Eine weltweite Lohnuntergrenze würde die Armut mit einem Schritt beseitigen und zugleich den Wettbewerb um möglichst billige Arbeit begrenzen. Widerstände dagegen gibt es sowohl von weltweit agierenden Unternehmen als auch von Staaten, die sich ihre Standortvorteile wegen geringer Lohnkosten nicht nehmen lassen möchten. Eine Alternative wäre eine Jobgarantie innerhalb von Staaten, die allerdings in Zeiten von Migration ebenfalls schwer durchzusetzen ist. Eine weitere Maßnahme wäre das Bedingungslose Grundeinkommen. Auch hier sind die Widerstände so erheblich, dass es sich kaum durchsetzen lassen wird. Ein Schuldenerlass für arme Länder wäre ein wesentlicher Beitrag zur Bekämpfung von Armut, weil die staatlichen Gelder dann intern eingesetzt werden könnten. Ein weiterer Schritt wäre die Modifikation des internationalen Handelssystems. Ein zollfreier Handel z.B. nutzt vor allem den reichen Ländern. Diskutiert wird auch eine globale Staatsbürgerschaft, die zu weltweiter Reisefreiheit führen würde. Eine sich erheblich verstärkende Migration könnte allerdings auch zu einem Wettbewerb um gut bezahlte Arbeitsplätze führen, der dann zu einer Lohnminderung führen würde. Eine Erweiterung der globalen Staatsbürgerschaft wäre die Einführung eines Weltstaates, der einen weltweiten Mindestlohn einführen könnte. Dieses Konzept scheitert aber leider an den erheblichen weltweiten kulturellen Differenzen.

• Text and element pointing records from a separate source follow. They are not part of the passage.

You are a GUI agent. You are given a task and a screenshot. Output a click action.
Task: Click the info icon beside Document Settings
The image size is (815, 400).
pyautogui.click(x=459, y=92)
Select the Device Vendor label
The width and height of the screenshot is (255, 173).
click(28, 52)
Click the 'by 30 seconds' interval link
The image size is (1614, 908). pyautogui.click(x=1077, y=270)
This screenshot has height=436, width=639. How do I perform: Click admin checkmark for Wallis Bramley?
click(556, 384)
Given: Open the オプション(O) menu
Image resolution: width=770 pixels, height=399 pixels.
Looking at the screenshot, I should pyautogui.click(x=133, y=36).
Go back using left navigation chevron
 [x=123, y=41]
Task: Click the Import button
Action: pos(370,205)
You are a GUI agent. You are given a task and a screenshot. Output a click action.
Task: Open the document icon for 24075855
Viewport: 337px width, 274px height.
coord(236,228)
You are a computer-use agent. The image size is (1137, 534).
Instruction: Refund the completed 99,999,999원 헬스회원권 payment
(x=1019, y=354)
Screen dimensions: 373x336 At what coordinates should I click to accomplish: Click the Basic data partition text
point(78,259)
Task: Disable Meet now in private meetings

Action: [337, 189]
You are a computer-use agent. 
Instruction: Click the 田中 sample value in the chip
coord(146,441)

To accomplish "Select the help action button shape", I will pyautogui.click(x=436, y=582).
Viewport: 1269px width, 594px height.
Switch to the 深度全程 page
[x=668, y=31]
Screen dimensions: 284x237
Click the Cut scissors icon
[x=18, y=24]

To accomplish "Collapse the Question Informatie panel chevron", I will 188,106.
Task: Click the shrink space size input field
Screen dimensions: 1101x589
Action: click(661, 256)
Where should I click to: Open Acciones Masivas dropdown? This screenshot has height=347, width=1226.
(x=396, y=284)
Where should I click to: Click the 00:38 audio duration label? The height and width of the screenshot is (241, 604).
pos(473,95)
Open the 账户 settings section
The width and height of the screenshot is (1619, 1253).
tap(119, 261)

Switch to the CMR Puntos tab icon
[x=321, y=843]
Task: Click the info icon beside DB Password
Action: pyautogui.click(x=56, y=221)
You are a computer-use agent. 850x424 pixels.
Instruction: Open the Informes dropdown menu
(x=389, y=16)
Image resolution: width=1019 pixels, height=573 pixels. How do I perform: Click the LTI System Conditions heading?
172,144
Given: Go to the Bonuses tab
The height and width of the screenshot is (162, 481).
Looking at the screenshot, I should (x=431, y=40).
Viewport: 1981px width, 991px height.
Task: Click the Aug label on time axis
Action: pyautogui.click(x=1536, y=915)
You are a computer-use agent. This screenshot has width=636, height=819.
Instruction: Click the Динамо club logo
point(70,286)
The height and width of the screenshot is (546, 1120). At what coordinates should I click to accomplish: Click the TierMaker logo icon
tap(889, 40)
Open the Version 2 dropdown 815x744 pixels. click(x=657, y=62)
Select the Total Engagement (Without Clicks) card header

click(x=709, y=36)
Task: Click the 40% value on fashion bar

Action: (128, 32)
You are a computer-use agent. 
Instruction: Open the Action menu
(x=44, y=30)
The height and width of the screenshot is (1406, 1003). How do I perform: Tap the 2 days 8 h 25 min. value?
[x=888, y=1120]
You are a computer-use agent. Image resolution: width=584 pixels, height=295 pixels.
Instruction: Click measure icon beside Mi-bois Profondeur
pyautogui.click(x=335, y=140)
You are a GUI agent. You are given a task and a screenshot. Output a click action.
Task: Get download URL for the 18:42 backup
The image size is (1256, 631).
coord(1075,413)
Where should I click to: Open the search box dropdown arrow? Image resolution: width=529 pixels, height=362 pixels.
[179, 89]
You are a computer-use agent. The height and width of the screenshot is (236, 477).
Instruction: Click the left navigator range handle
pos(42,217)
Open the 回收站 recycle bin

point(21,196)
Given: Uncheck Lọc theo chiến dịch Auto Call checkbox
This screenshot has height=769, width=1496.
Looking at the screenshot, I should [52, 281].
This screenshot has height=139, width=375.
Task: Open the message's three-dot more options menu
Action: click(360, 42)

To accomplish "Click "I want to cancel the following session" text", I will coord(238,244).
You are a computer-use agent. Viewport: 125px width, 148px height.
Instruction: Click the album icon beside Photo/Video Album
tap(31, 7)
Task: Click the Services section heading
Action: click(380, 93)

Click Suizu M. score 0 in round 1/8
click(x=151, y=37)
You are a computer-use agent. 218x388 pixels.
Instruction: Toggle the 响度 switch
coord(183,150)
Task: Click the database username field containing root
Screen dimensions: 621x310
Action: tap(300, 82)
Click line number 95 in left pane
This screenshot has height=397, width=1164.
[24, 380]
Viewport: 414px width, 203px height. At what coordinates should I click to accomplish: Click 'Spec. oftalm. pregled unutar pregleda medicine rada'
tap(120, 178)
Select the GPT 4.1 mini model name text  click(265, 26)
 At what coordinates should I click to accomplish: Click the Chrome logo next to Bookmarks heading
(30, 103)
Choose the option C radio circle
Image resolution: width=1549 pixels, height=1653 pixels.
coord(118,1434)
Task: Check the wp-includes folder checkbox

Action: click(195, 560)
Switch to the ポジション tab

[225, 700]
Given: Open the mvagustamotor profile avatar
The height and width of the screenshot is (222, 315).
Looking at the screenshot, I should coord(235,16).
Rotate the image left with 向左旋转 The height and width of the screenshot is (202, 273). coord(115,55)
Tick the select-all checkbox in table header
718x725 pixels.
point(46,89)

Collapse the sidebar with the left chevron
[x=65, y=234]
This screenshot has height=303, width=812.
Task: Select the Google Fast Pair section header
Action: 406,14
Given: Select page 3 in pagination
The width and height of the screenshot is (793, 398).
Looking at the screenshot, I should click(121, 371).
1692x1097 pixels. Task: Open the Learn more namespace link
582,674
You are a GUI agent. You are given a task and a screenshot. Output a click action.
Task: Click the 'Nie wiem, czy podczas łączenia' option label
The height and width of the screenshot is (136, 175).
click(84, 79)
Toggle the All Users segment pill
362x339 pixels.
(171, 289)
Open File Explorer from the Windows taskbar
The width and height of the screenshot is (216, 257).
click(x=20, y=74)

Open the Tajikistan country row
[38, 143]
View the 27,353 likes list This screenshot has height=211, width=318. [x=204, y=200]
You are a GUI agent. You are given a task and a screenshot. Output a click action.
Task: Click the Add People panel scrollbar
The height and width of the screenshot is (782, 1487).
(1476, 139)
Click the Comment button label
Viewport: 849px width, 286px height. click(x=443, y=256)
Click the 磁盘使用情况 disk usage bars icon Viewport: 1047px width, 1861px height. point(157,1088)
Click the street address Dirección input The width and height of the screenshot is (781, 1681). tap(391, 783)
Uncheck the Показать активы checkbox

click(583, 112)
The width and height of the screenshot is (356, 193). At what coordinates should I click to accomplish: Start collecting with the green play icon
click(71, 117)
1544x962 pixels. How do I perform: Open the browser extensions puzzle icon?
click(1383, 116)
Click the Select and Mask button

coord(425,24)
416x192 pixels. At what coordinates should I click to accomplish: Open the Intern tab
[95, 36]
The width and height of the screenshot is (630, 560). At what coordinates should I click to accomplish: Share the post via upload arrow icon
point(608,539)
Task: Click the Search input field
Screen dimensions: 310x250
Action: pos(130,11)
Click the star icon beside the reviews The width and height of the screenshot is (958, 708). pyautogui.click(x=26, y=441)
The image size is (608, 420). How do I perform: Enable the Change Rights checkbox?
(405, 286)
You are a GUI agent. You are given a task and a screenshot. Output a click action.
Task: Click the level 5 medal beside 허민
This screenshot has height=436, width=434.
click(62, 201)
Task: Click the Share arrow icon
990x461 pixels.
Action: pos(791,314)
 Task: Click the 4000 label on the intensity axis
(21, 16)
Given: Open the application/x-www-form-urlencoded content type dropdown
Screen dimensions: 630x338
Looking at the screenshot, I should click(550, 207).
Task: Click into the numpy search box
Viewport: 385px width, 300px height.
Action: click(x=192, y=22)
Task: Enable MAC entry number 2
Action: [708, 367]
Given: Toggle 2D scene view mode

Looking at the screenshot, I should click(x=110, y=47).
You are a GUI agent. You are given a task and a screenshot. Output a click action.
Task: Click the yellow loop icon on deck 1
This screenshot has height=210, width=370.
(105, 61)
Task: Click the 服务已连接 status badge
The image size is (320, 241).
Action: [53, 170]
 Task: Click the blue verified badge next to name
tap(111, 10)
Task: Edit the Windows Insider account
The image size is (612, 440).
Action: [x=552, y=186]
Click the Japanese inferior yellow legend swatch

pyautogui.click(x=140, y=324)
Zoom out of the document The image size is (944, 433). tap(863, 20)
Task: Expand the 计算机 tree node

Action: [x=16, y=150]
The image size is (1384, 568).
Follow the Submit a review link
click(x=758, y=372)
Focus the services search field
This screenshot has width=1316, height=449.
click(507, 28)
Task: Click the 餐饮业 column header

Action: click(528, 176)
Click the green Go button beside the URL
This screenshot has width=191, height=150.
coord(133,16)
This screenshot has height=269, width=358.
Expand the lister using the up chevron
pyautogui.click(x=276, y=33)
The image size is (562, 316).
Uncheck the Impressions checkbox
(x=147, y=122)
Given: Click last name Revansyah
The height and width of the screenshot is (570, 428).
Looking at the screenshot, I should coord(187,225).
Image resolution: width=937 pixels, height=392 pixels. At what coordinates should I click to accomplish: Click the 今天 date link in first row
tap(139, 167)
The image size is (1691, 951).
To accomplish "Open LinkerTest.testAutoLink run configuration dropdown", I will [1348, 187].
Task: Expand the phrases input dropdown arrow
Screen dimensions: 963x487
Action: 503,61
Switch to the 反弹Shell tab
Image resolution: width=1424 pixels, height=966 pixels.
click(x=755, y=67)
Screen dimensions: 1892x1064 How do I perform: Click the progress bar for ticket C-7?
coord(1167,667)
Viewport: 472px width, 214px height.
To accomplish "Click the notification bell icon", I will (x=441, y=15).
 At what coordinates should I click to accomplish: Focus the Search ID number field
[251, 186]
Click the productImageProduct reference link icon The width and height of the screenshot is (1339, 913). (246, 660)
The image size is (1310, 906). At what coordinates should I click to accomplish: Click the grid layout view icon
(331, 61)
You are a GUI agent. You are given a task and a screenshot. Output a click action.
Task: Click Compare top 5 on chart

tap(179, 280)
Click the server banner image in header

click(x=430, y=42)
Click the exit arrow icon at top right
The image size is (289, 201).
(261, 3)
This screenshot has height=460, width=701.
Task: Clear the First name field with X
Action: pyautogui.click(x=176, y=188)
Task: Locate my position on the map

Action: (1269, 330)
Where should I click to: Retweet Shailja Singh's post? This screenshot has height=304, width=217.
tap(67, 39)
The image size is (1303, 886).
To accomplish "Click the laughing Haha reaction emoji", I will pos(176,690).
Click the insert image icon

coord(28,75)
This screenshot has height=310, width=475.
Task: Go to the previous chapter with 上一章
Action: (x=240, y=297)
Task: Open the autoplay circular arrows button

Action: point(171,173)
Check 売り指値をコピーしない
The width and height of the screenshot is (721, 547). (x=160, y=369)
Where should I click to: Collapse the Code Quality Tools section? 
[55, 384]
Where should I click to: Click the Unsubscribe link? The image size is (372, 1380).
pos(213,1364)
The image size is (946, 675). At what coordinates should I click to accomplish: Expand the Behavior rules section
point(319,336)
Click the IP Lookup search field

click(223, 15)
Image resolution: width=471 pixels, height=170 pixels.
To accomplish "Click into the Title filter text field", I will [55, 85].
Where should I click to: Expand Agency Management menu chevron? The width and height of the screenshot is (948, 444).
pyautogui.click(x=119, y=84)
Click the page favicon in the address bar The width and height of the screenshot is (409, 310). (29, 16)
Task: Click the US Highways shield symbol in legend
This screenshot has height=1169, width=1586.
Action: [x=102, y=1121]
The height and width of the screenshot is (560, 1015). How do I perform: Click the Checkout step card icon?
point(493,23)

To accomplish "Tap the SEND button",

Postwachstumskonzepte und sozial-ökologische Transformation sind für eine dauerhafte Ökonomie erforderlich, lassen sich aber nur durchsetzen, wenn der Nationalismus überwunden und dadurch die Konkurrenz abgebaut wird.

Anja Weiß/Nicolle Pfaff: Soziale und globale Ungleichheit

Soziale Ungleichheit in der Welt

Soziale Ungleichheit bedeutet nicht nur materielle Ungleichheit, sondern auch mangelnde Anerkennung für die Armen, die in der Regel beide gemeinsam auftreten. Sie werden über Institutionen wie das Bildungswesen verteilt und können deswegen nicht von einzelnen verändert werden. Wichtig ist hier die kulturelle Dimension, die Ungleichheit zu einer individuellen Verantwortung umdefiniert hat. Individualisierung und Neoliberalismus haben das Versprechen des Aufstiegs zu einer Verpflichtung werden lassen. Das Fördern wurde zum Fordern, Armut wird als Folge mangelnder individueller Anstrengung gewertet. Durch Qualifizierung im Bildungswesen soll Ungleichheit nicht aufgehoben, sondern legitimiert werden.

Ungleiche Verteilung

Wichtige Dimensionen für Ungleichheit sind Klasse und Stand. Marx hat gezeigt, dass Bourgeois und Arbeiter*innen sich nicht als gleiche gegenübertreten können - auch wenn sie rechtlich frei und politisch gleichgestellt sind. Die Einkommensungleichheit sowohl innerhalb als auch zwischen Ländern ist in den letzten Jahren massiv angestiegen. Eine gerechte Verteilung zwischen den Ländern könnte einen wesentlichen Beitrag zur Bekämpfung von Armut leisten. Als Beispiel wird der Milliardär Elon Musk angeführt, der nur 2 % seiner Aktien verkaufen müsste, um 42 Millionen Menschen vor existenzbedrohendem Hunger zu retten. Einen wichtigen Beitrag zur Steigerung der Ungleichheit leisten die Steueroasen, in denen etwa 8% aller Privatvermögen angelegt sind.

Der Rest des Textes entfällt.